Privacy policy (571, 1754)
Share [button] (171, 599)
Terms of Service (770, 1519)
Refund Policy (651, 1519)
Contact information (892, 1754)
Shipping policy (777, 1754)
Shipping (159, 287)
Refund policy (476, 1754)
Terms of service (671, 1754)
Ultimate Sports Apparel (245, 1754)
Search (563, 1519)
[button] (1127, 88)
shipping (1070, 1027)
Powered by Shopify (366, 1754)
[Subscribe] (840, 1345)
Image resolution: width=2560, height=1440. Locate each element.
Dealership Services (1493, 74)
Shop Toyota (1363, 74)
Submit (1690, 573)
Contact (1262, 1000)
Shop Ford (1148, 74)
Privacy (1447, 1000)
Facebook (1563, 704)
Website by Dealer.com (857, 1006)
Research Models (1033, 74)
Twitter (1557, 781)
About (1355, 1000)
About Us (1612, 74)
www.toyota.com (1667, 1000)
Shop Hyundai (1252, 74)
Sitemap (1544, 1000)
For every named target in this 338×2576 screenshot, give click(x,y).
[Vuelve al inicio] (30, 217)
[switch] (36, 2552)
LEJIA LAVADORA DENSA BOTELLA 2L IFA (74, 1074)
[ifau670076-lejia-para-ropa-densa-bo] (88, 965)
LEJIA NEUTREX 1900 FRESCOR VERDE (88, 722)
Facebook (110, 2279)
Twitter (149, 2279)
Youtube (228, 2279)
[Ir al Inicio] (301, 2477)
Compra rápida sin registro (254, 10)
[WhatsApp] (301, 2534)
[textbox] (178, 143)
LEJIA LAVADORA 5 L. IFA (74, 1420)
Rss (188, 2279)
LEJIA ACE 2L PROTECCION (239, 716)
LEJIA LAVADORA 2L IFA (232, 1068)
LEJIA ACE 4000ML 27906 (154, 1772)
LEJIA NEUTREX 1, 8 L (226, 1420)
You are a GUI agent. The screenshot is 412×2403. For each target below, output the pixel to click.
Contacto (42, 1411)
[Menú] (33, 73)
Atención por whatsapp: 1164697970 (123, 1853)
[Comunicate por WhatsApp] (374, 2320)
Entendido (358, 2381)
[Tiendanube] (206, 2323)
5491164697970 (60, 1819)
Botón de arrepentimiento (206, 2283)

====

--- What you are asked to do ---
Your answer must consist of every line above, reproduced exactly.

--- Answer ---
Privacy policy (571, 1754)
Share [button] (171, 599)
Terms of Service (770, 1519)
Refund Policy (651, 1519)
Contact information (892, 1754)
Shipping policy (777, 1754)
Shipping (159, 287)
Refund policy (476, 1754)
Terms of service (671, 1754)
Ultimate Sports Apparel (245, 1754)
Search (563, 1519)
[button] (1127, 88)
shipping (1070, 1027)
Powered by Shopify (366, 1754)
[Subscribe] (840, 1345)
Image resolution: width=2560, height=1440. Locate each element.
Dealership Services (1493, 74)
Shop Toyota (1363, 74)
Submit (1690, 573)
Contact (1262, 1000)
Shop Ford (1148, 74)
Privacy (1447, 1000)
Facebook (1563, 704)
Website by Dealer.com (857, 1006)
Research Models (1033, 74)
Twitter (1557, 781)
About (1355, 1000)
About Us (1612, 74)
www.toyota.com (1667, 1000)
Shop Hyundai (1252, 74)
Sitemap (1544, 1000)
For every named target in this 338×2576 screenshot, give click(x,y).
[Vuelve al inicio] (30, 217)
[switch] (36, 2552)
LEJIA LAVADORA DENSA BOTELLA 2L IFA (74, 1074)
[ifau670076-lejia-para-ropa-densa-bo] (88, 965)
LEJIA NEUTREX 1900 FRESCOR VERDE (88, 722)
Facebook (110, 2279)
Twitter (149, 2279)
Youtube (228, 2279)
[Ir al Inicio] (301, 2477)
Compra rápida sin registro (254, 10)
[WhatsApp] (301, 2534)
[textbox] (178, 143)
LEJIA LAVADORA 5 L. IFA (74, 1420)
Rss (188, 2279)
LEJIA ACE 2L PROTECCION (239, 716)
LEJIA LAVADORA 2L IFA (232, 1068)
LEJIA ACE 4000ML 27906 (154, 1772)
LEJIA NEUTREX 1, 8 L (226, 1420)
You are a GUI agent. The screenshot is 412×2403. For each target below, output the pixel to click.
Contacto (42, 1411)
[Menú] (33, 73)
Atención por whatsapp: 1164697970 (123, 1853)
[Comunicate por WhatsApp] (374, 2320)
Entendido (358, 2381)
[Tiendanube] (206, 2323)
5491164697970 (60, 1819)
Botón de arrepentimiento (206, 2283)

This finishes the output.